▶ Aim of the exercise
Please count the lines in the listing below that contain the word "width" and reply with only the number.

▶ Supplied records
##############################

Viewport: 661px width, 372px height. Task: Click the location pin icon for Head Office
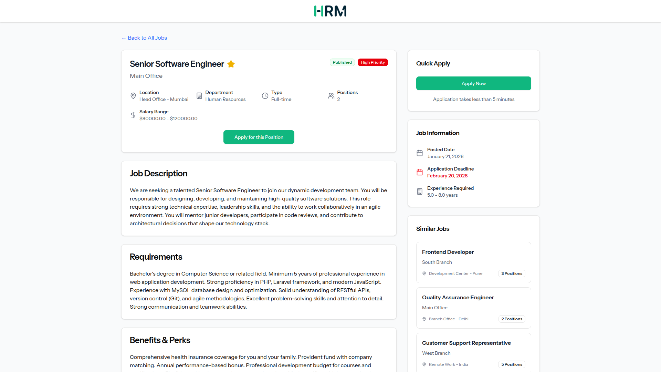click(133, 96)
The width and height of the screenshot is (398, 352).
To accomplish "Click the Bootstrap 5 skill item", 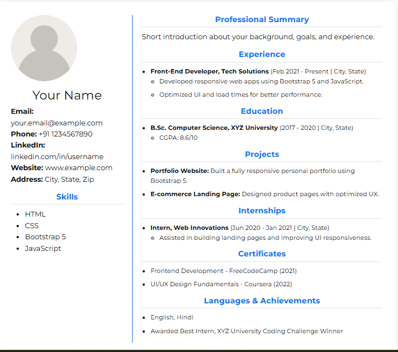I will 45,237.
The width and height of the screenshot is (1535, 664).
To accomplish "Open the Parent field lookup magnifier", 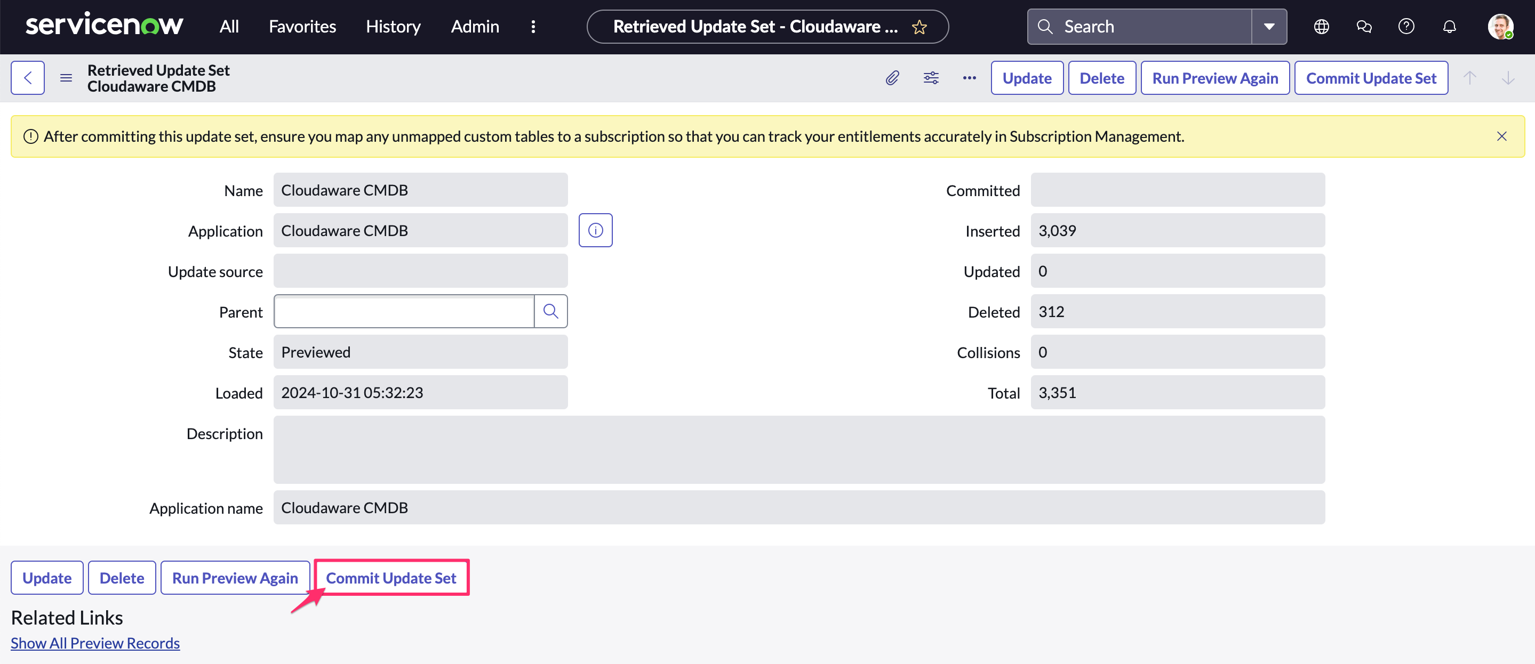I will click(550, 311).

##############################

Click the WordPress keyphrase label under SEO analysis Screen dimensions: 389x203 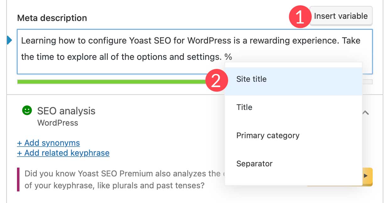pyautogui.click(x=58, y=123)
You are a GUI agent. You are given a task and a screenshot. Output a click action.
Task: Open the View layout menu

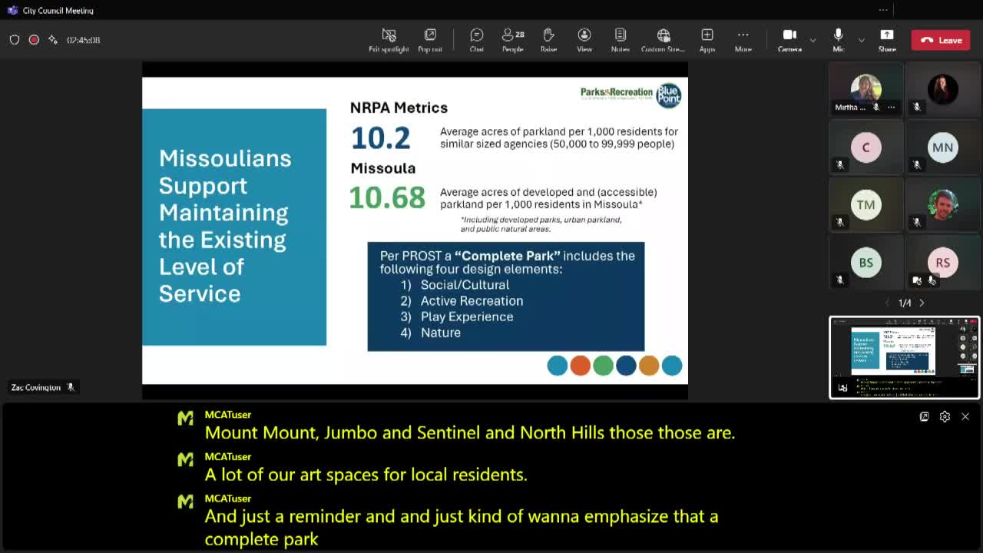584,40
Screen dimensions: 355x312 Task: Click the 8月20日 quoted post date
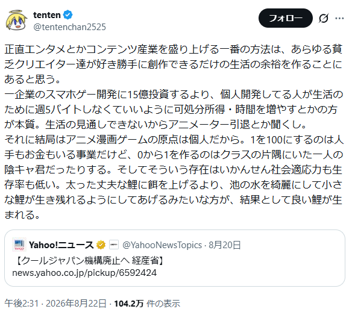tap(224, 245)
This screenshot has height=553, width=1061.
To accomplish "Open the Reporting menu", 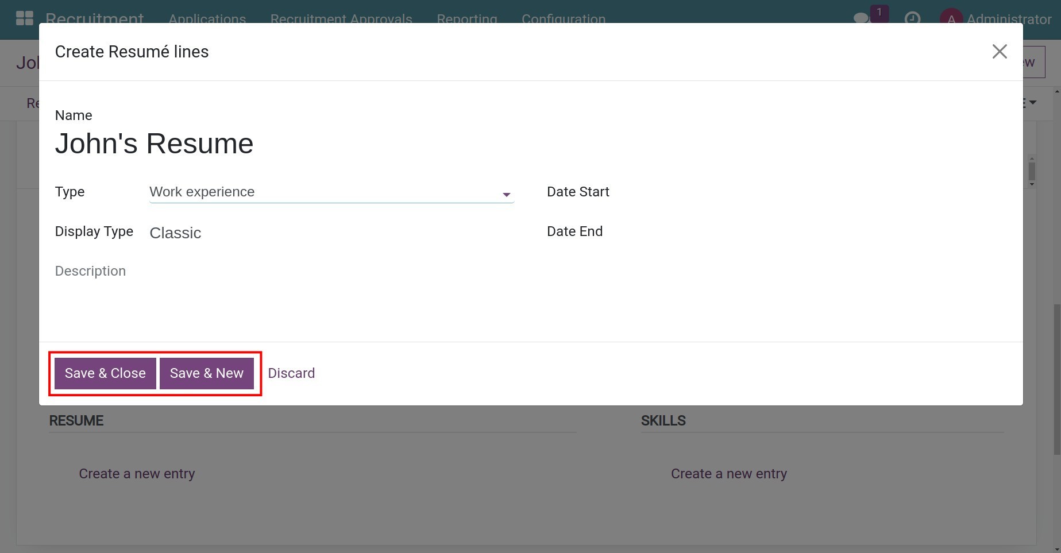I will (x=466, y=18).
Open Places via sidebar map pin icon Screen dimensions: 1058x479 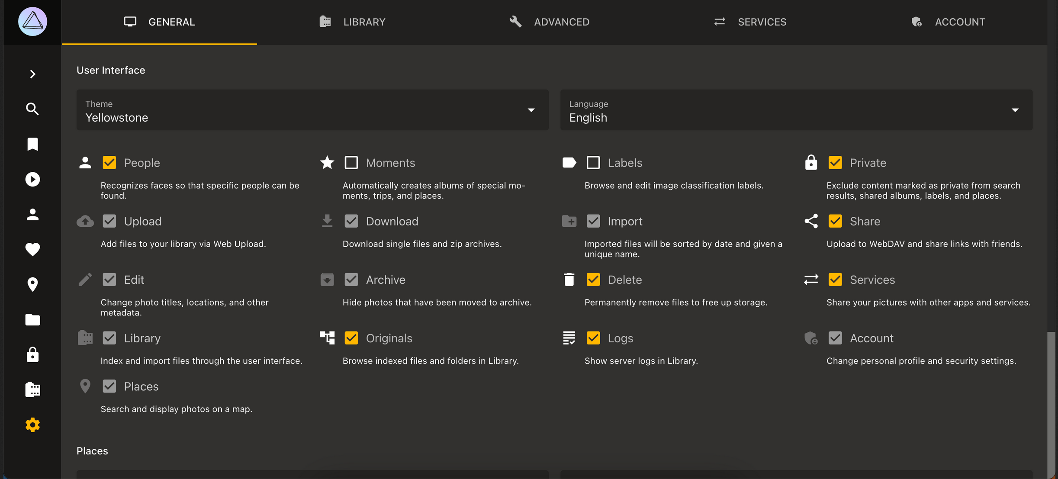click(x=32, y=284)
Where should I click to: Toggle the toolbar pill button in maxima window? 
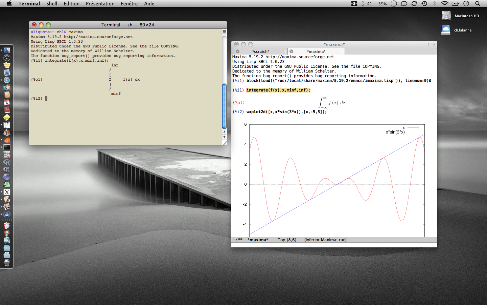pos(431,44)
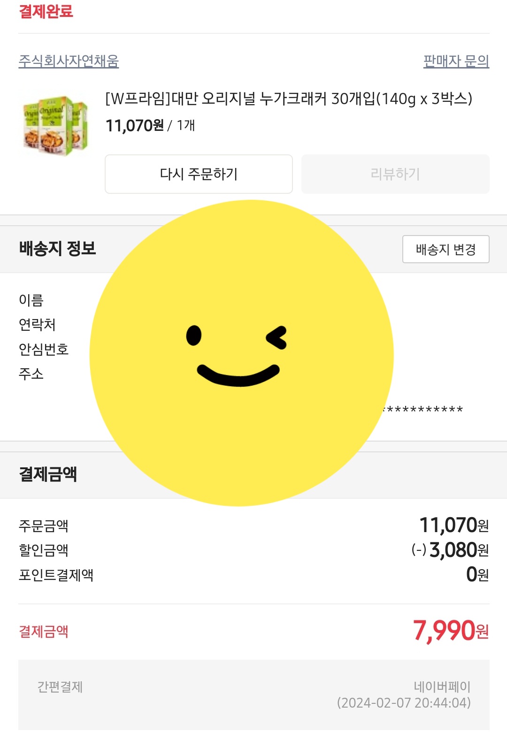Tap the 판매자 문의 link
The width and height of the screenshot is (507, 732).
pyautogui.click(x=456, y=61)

##############################

▶ Task output
5